▶ _Material provided_
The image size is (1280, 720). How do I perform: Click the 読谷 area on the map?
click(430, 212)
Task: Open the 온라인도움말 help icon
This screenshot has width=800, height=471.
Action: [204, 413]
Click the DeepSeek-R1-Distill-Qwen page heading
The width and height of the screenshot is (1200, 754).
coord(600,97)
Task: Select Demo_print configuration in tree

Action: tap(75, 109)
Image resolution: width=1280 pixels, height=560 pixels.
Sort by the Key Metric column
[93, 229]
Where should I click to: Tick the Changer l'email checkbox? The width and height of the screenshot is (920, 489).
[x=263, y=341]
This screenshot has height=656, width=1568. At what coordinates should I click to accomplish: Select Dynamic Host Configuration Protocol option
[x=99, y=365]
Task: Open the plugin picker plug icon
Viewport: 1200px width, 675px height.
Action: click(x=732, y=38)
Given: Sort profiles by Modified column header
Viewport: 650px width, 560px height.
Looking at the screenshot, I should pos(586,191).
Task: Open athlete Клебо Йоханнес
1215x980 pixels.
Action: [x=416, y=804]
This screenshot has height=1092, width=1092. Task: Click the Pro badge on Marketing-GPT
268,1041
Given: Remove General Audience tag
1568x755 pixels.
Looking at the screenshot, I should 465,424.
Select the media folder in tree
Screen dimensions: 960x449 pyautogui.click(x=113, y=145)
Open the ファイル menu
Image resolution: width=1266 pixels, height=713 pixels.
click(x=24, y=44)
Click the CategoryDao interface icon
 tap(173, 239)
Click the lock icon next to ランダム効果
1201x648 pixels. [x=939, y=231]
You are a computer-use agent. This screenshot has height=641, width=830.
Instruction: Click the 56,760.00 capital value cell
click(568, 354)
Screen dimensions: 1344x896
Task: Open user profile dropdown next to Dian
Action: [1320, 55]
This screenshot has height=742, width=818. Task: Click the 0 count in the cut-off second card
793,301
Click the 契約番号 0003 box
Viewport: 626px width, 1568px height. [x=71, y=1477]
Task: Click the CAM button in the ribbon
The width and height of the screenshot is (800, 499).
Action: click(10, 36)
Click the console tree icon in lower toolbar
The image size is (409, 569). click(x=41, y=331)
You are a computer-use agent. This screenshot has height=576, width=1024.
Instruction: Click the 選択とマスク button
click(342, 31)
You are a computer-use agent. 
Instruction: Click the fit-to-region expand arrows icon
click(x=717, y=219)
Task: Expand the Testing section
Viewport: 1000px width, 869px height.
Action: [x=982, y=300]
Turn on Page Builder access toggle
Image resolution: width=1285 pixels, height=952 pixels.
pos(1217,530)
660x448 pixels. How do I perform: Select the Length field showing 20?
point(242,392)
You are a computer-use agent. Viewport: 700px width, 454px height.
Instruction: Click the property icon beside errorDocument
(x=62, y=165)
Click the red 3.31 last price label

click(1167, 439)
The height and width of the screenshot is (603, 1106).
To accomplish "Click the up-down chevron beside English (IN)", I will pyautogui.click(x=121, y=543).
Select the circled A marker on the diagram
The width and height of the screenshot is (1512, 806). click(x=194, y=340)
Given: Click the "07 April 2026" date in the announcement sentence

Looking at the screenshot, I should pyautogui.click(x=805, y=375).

▶ _What needs to be done_
Transcribe every record above exactly.

▶ _Task solution_
The image size is (1280, 720). How do I perform: Click the 読谷 area on the map?
click(430, 212)
Task: Open the 온라인도움말 help icon
This screenshot has width=800, height=471.
Action: [204, 413]
Click the DeepSeek-R1-Distill-Qwen page heading
The width and height of the screenshot is (1200, 754).
coord(600,97)
Task: Select Demo_print configuration in tree

Action: tap(75, 109)
Image resolution: width=1280 pixels, height=560 pixels.
Sort by the Key Metric column
[93, 229]
Where should I click to: Tick the Changer l'email checkbox? The width and height of the screenshot is (920, 489).
[x=263, y=341]
This screenshot has height=656, width=1568. At what coordinates should I click to accomplish: Select Dynamic Host Configuration Protocol option
[x=99, y=365]
Task: Open the plugin picker plug icon
Viewport: 1200px width, 675px height.
Action: click(x=732, y=38)
Given: Sort profiles by Modified column header
Viewport: 650px width, 560px height.
Looking at the screenshot, I should pos(586,191).
Task: Open athlete Клебо Йоханнес
1215x980 pixels.
Action: [x=416, y=804]
This screenshot has height=1092, width=1092. Task: Click the Pro badge on Marketing-GPT
268,1041
Given: Remove General Audience tag
1568x755 pixels.
Looking at the screenshot, I should 465,424.
Select the media folder in tree
Screen dimensions: 960x449 pyautogui.click(x=113, y=145)
Open the ファイル menu
Image resolution: width=1266 pixels, height=713 pixels.
click(x=24, y=44)
Click the CategoryDao interface icon
 tap(173, 239)
Click the lock icon next to ランダム効果
1201x648 pixels. [x=939, y=231]
You are a computer-use agent. This screenshot has height=641, width=830.
Instruction: Click the 56,760.00 capital value cell
click(568, 354)
Screen dimensions: 1344x896
Task: Open user profile dropdown next to Dian
Action: [1320, 55]
This screenshot has height=742, width=818. Task: Click the 0 count in the cut-off second card
793,301
Click the 契約番号 0003 box
Viewport: 626px width, 1568px height. [x=71, y=1477]
Task: Click the CAM button in the ribbon
The width and height of the screenshot is (800, 499).
Action: click(10, 36)
Click the console tree icon in lower toolbar
The image size is (409, 569). click(x=41, y=331)
You are a computer-use agent. This screenshot has height=576, width=1024.
Instruction: Click the 選択とマスク button
click(342, 31)
You are a computer-use agent. 
Instruction: Click the fit-to-region expand arrows icon
click(x=717, y=219)
Task: Expand the Testing section
Viewport: 1000px width, 869px height.
Action: [x=982, y=300]
Turn on Page Builder access toggle
Image resolution: width=1285 pixels, height=952 pixels.
pos(1217,530)
660x448 pixels. How do I perform: Select the Length field showing 20?
point(242,392)
You are a computer-use agent. Viewport: 700px width, 454px height.
Instruction: Click the property icon beside errorDocument
(x=62, y=165)
Click the red 3.31 last price label

click(1167, 439)
The height and width of the screenshot is (603, 1106).
To accomplish "Click the up-down chevron beside English (IN)", I will pyautogui.click(x=121, y=543).
Select the circled A marker on the diagram
The width and height of the screenshot is (1512, 806). click(x=194, y=340)
Given: Click the "07 April 2026" date in the announcement sentence

Looking at the screenshot, I should pyautogui.click(x=805, y=375).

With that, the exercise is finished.